At this place we may for a little while consider a few fundamental principles of construction whereby inventors have economized material, labor and energy by making their devices self-acting, and by so poising a contrivance that a mere touch at the right time and place sets it going.

Steam Engines.

Humphrey Potter was a boy whose duty obliged him to open and shut the valves of a Newcomen steam-engine as it slowly went its rounds. He was a human sort of boy, who liked play better than his irksome task, so he found a way to rid himself of the drudgery of constantly moving his valve-handles to and fro. He tied a rod to the walking beam in such wise that it opened the valve at the proper moment, and, at another point in its circuit, when necessary, closed it. Then and only then did the steam-engine become self-acting. In the best modern types of engine this automaticity goes far indeed. Not only does the mechanism pump water as required into both the boiler and the condenser, it shuts off steam instantly when the engine moves too swiftly, and, when the engine speed is sluggish the port betwixt boiler and cylinders is opened to the full. And further: automatic stokers bear coal into the furnace at a rate which varies with the demand, should the steam pressure fall through an undue call for power, then an extra quantity of coal is borne upon the grate-bars. When oil is the fuel automatic stoking is, of course, at its best, there being neither cinders nor ashes to be removed—a duty, by the way, which in large central stations requires extensive machinery, all automatic.

Self-winding Clocks.

The essence of automaticity is that mechanism at a certain, predetermined point in an operation shall perform a required act.

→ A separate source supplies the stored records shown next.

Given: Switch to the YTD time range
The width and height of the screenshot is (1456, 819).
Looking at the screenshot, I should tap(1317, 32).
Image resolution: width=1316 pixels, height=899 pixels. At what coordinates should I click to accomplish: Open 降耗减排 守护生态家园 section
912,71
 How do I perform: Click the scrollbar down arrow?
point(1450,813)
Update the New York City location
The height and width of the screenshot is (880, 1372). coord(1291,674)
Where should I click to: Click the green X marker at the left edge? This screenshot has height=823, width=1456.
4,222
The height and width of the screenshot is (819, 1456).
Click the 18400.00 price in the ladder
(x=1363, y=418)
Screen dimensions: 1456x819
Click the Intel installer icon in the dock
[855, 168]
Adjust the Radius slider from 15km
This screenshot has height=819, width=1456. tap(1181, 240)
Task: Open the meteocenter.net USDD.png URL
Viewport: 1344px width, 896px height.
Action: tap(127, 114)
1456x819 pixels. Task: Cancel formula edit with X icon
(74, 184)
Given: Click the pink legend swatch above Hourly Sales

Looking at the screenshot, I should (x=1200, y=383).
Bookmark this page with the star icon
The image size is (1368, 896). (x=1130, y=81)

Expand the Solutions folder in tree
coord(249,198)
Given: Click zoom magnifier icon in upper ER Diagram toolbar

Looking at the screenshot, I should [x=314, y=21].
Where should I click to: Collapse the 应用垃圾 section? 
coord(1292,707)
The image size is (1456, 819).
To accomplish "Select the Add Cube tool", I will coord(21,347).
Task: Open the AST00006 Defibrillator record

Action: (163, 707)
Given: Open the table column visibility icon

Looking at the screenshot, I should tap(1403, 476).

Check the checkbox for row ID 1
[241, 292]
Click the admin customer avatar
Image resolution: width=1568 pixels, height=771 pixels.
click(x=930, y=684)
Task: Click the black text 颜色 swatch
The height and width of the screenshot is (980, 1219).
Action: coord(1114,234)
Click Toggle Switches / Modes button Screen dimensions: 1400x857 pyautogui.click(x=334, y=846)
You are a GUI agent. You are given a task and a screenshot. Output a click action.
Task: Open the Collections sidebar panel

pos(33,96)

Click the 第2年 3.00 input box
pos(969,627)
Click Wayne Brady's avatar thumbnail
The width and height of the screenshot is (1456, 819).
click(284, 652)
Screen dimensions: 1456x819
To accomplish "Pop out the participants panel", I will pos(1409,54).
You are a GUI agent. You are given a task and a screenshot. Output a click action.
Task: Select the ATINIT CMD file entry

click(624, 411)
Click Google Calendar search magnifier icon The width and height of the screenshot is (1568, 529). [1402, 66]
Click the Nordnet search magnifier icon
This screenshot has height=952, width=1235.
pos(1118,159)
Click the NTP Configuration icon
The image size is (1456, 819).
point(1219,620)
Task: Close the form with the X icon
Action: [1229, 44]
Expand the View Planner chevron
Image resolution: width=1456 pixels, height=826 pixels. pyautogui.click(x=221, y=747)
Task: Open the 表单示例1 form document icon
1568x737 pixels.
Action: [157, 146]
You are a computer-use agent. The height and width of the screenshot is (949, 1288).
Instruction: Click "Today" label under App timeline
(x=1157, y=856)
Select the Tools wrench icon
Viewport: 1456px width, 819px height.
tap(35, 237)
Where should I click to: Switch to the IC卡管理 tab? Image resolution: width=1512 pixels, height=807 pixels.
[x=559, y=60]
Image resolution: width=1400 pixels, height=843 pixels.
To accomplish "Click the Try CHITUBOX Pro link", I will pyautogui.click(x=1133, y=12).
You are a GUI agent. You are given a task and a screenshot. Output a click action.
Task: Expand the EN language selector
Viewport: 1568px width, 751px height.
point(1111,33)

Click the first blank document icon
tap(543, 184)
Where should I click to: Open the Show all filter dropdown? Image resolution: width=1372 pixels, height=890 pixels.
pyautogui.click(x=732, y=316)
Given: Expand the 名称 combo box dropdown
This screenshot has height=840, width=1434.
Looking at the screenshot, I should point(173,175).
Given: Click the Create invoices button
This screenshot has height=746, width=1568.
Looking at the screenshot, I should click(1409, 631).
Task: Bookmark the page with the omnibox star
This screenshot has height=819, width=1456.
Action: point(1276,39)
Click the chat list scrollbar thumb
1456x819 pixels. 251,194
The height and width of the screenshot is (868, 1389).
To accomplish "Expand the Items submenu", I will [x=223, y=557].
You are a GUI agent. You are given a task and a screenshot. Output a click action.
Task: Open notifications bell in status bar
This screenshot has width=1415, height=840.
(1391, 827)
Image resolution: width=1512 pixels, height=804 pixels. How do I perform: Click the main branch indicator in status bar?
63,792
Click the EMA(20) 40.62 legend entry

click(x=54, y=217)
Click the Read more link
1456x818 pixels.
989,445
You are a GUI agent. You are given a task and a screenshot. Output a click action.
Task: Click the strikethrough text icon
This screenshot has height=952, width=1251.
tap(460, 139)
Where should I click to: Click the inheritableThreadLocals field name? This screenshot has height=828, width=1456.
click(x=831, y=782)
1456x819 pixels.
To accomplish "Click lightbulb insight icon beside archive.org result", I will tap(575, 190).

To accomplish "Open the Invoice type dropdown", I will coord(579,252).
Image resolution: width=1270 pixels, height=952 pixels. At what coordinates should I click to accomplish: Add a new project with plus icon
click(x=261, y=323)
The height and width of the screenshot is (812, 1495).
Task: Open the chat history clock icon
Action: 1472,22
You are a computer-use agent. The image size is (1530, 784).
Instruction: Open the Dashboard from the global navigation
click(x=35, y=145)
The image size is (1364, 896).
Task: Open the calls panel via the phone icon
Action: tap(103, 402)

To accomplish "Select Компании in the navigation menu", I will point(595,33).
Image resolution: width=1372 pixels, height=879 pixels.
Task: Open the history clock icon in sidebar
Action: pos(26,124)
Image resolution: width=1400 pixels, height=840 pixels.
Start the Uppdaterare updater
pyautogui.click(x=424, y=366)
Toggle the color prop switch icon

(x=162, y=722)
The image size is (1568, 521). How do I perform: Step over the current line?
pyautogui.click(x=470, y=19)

Thus, to take the common example of a striking clock: at the end of each hour a detent is pulled so as to release a hammer which hits a gong the proper number of times. Let us suppose the clock to be driven by a weight or a spring in the ordinary way; every day or every week the weight or spring will require to be wound up. In time-pieces of a new variety the period during which no attention whatever is needed is lengthened to a year. The Self-winding Clock Company, of Brooklyn, New York, makes a clock which is driven by a fine spring, much like a common clock; that spring every hour is automatically wound up by a tiny electric motor connected with a small battery in the clock case. An attachment is provided by which, through the wires of the Western Union Telegraph Company, the clock is every hour regulated to the standard time of the National Observatory at Washington. The charge for this service is one dollar a month.

Stop-motion.

Looms and Presses.

To-day a designer always seeks to make a machine self-acting, to limit the operator’s task to starting, directing, and stopping, all with the utmost facility and the least possible exertion. So far has success gone in this direction that a single tender in a cotton-mill may have charge of sixteen Northrop looms, and go to dinner leaving all at work. In case that a thread breaks in any of them, the loom will stop of itself and no harm will be done, the only loss consisting in the time during which the wheels and levers have lain idle. A stop-motion at its simplest is a fork through which the thread travels; as the thread moves forward, the fork is bent downward extending a light coiled spring; should the thread break, the spring instantly lifts the fork, which in rising stops the machine.